While the delivery of his message could have been more tactful, my father was unequivocally just in his assertion that I might have prioritized a large salary in my recent job hunt had I not been the beneficiary of the security and support that he provided me.
Receiving help from a parent to make a down payment on a house, getting recommended for a position by an associate in a coveted company, or crashing on a friends couch in a time of need are just a few examples of how each of us has probably benefited from social capital; in addition, the belonging and sense of connection created through our social networks is extremely valuable.
Though social capital varies greatly from person to person, I’d like to believe that if each of us appraised our social networks, we’d realize just how wealthy we are.
When you’re broke and chasing a dream, it’s important to cultivate your social capital. For example, stay present in the lives of the people you care about and continue to expand your network. Also, don’t be afraid to humble yourself and tap into your social capital – you might be surprised how willing and able people are to provide you with what you need to keep pushing forward.
#2. Expand Human Capital
Human capital refers to our intrinsic talents, skills and abilities. Besides who you know, the return on investment in what you know can’t be underestimated, especially when you’re trying to bring a dream to fruition.
Thanks to the internet and the public library, expanding your repertoire of talents, skills and abilities has never been easier – or cheaper!
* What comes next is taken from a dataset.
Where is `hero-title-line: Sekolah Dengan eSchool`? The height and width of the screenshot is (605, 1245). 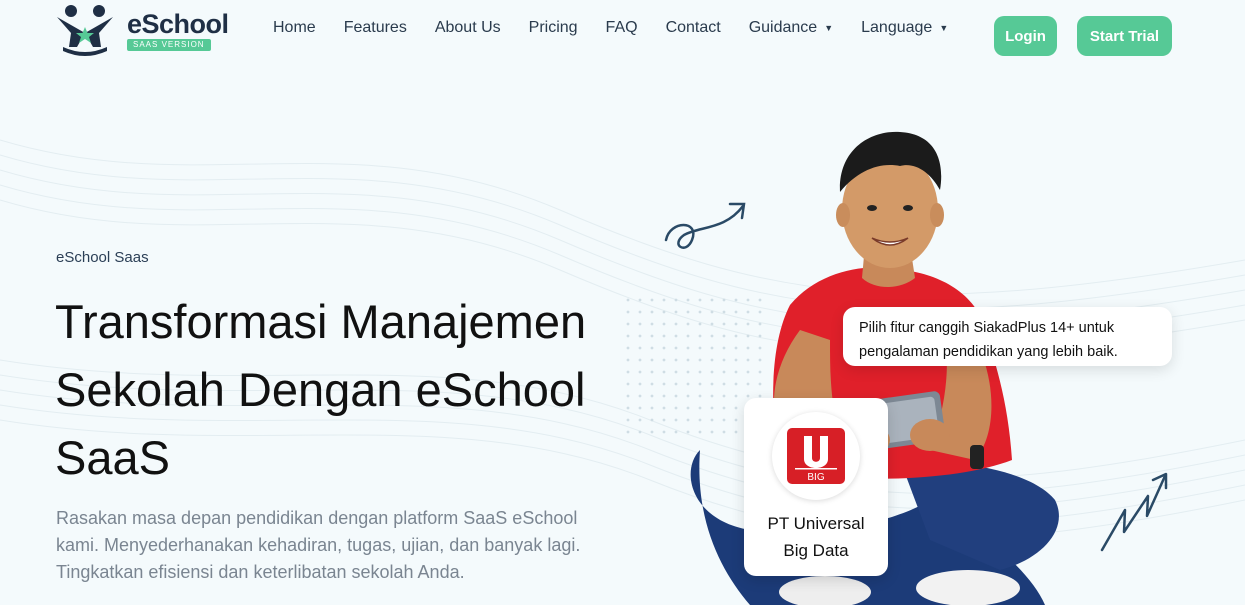
hero-title-line: Sekolah Dengan eSchool is located at coordinates (320, 390).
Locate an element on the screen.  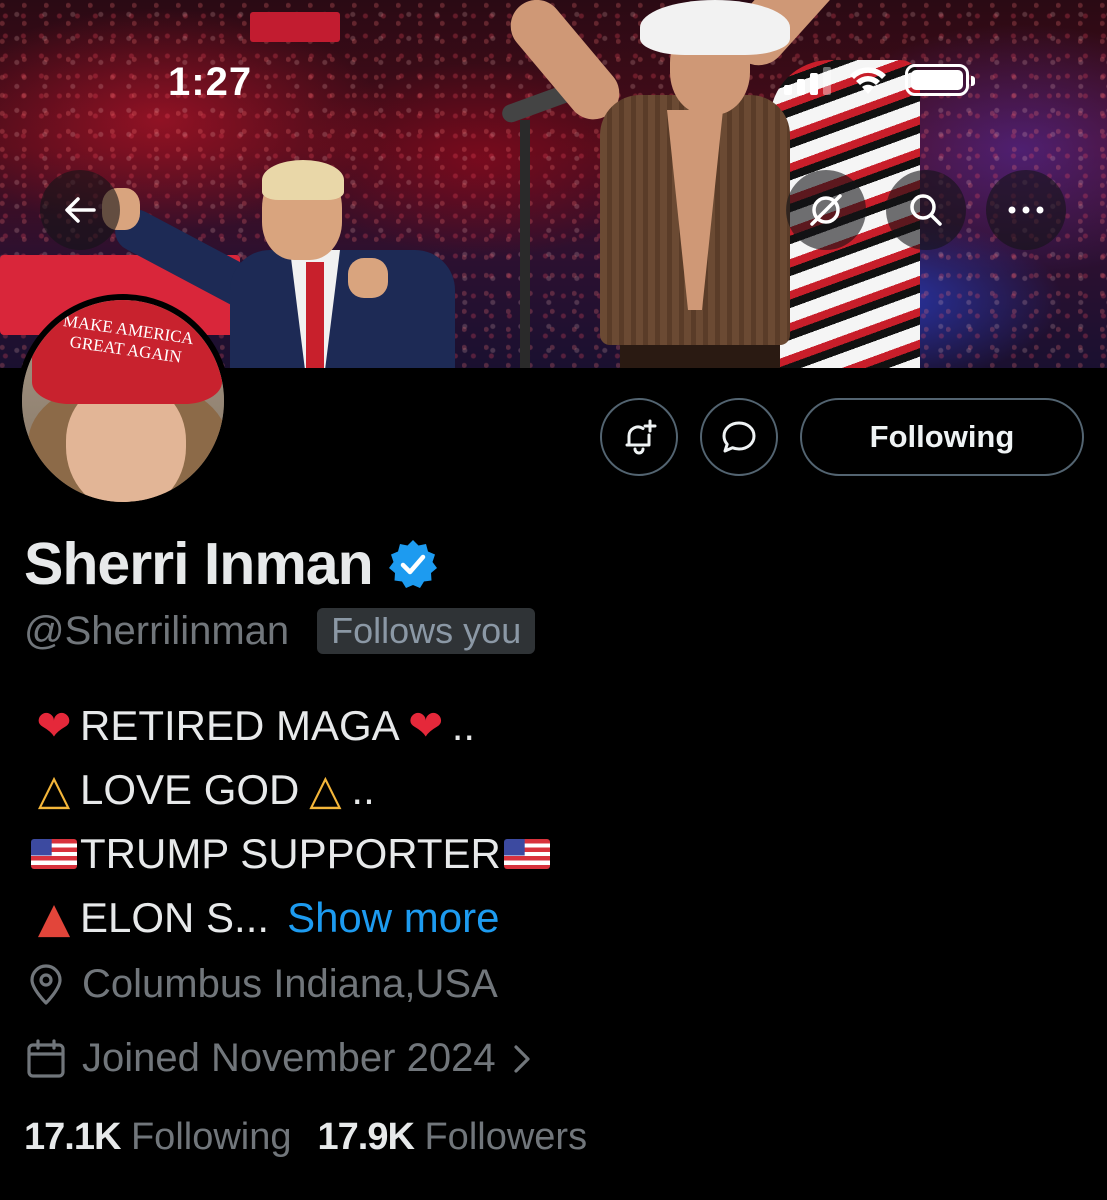
search-button is located at coordinates (926, 210).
You can learn almost anything online or in a book. Moreover, your local community college is a great resource for Career and Technical Education, which provides direct access to many of the most popular and fastest growing careers (check out my post “5 Reasons to Get a Certificate” for more information).
Just because you’re broke doesn’t mean that you can’t become an expert on a topic or in an area of interest to you, or you can’t pick up a some new skills that could come in handy later on down the line when you’re trying to launch that business or apply for that dream job.
#3. Diversify Economic Capital
Economic capital is the capital we’re most familiar with – and probably the type of capital we’d like to get better acquainted with – and it refers to cold hard cash.
While human and social capital are important, “money makes the world go round“.
It cost money to interview or start a business, and that’s on top of eating, keeping up with a phone bill and car insurance, or student loan payments (if you are one of the millions of Americans grappling with student loan debt), so I would be remiss if I didn’t emphasize the importance of diversifying your economic capital.
When you’re transitioning between careers or starting a business, you probably don’t really want to commit to a 30+ hour per week job; however, that doesn’t mean you can’t still make money.
If you live in a major metropolitan area and have a car, contract with car sharing or delivery service and take advantage of the flexible schedule. It’s becoming increasingly popular to sell things online. If you have a talent or skill, chances are there is someone willing to pay you for them. In short, hustle!
#4. Cultivate Spiritual Capital
One of the first things to be sacrificed when life gets tough is health and faith. Spiritual capital is an original concept that I am using to represent the value in attending to the body and soul.
Exercising and praying and/or meditating are free, but they are two activities that can reap major benefits in your life. Hitting local trails or walking around your neighborhood is a great opportunity to reflect and strengthen your body. Moreover, having faith that a force greater than yourself is working out the things that are beyond your control is a great way to lighten your load and free up your mind so you can focus more on the things within your control.
Accomplishing a dream can be a long and arduous journey full of trials and tribulations, which is why it’s so important to focus on creating value in all aspects of your life.